Mengapa Orang Miskin Lebih Pendek Umur?
Uang tidak bisa membeli kebahagiaan. Namun, uang dapat membantu seseorang terhindar dari efek buruk stres dan perasaan tidak bahagia. Demikian penelitian terbaru di Inggris tentang hubungan kekayaan materi dan tingkat stres terhadap panjang umur seseorang.
Penelitian itu menemukan, orang kaya yang stres hidup lebih lama dibandingkan orang miskin yang juga stres. Temuan ini mengonfirmasi betapa buruknya kombinasi faktor kemiskinan dan stres bagi kesehatan manusia.
"Dua efek itu ibarat ''bom''," kata Antonio Ivan Lazzarino, peneliti di University College London, Inggris, Selasa, 4 Desember 2012. Menurutnya, gabungan kemiskinan dan stres bisa meningkatkan peluang angka kematian seseorang.
Desain penelitian tidak memerinci seberapa lama umur seseorang jika dia kaya dan stres dibandingkan miskin dan stres.

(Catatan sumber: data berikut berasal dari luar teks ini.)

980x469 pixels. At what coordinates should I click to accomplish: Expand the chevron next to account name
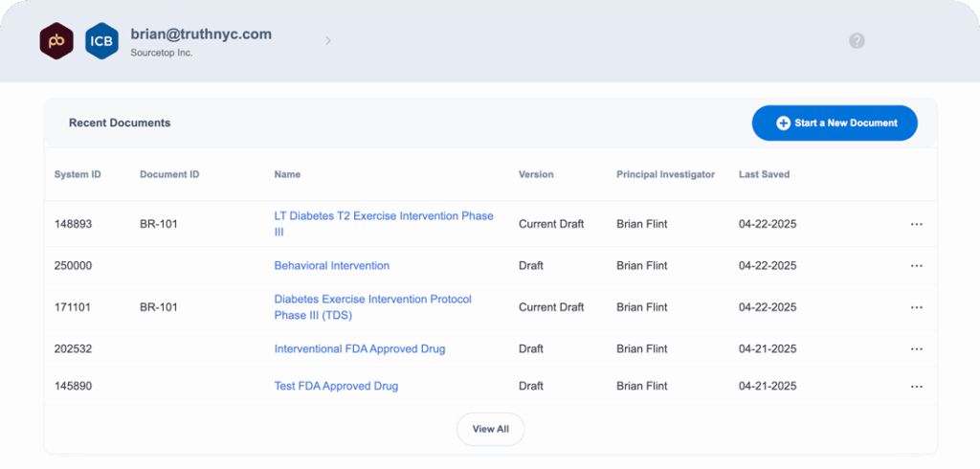(x=328, y=40)
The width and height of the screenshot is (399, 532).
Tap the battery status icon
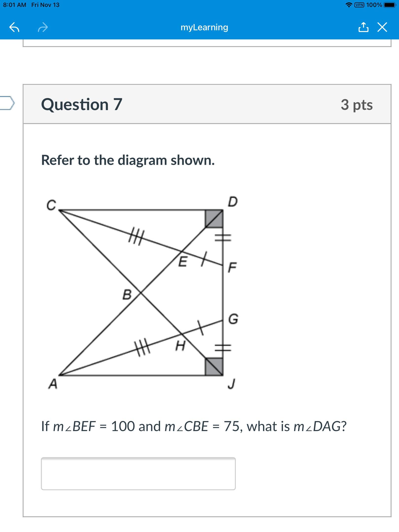coord(390,5)
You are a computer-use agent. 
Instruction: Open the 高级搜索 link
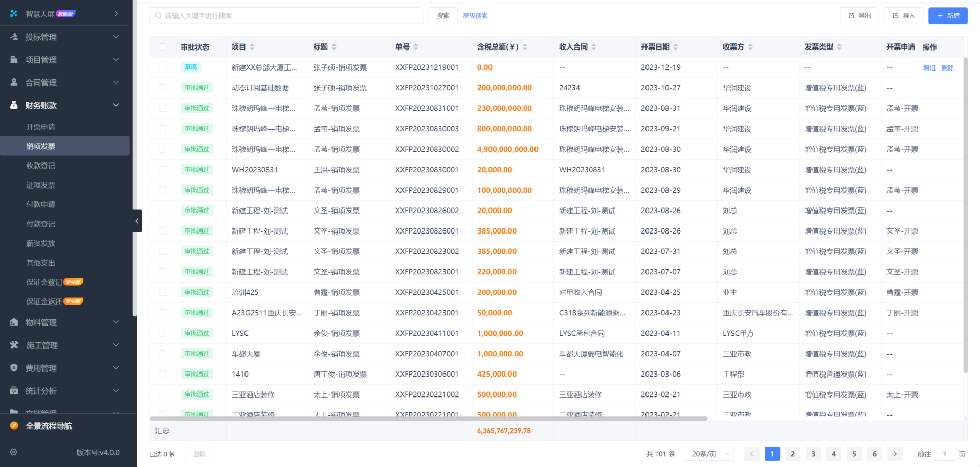coord(475,16)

Penelitian, yang diterbitkan dalam jurnal Archives of Internal Medicine, juga belum dapat menjawab alasan orang kaya dapat menolerir stres lebih baik secara biologis.
"Kami hanya menemukan hubungan antara kekayaan, stres dan kematian. Tidak berarti membuktikan sebab akibat," ujar Lazzarino.
Tim peneliti memeriksa lebih dari 66.500 responden di Inggris yang berusia 35 tahun atau lebih pada 1994-2004. Seluruh responden tidak ada yang memiliki penyakit kanker atau jantung selama mengikuti delapan tahun penelitian.
Para responden ditanyai seputar pekerjaan. Misalnya, apakah mereka tergolong pekerja tidak terampil atau memegang posisi manajerial; apakah mereka memiliki gejala kecemasan, depresi, tidak percaya diri, atau disfungsi sosial.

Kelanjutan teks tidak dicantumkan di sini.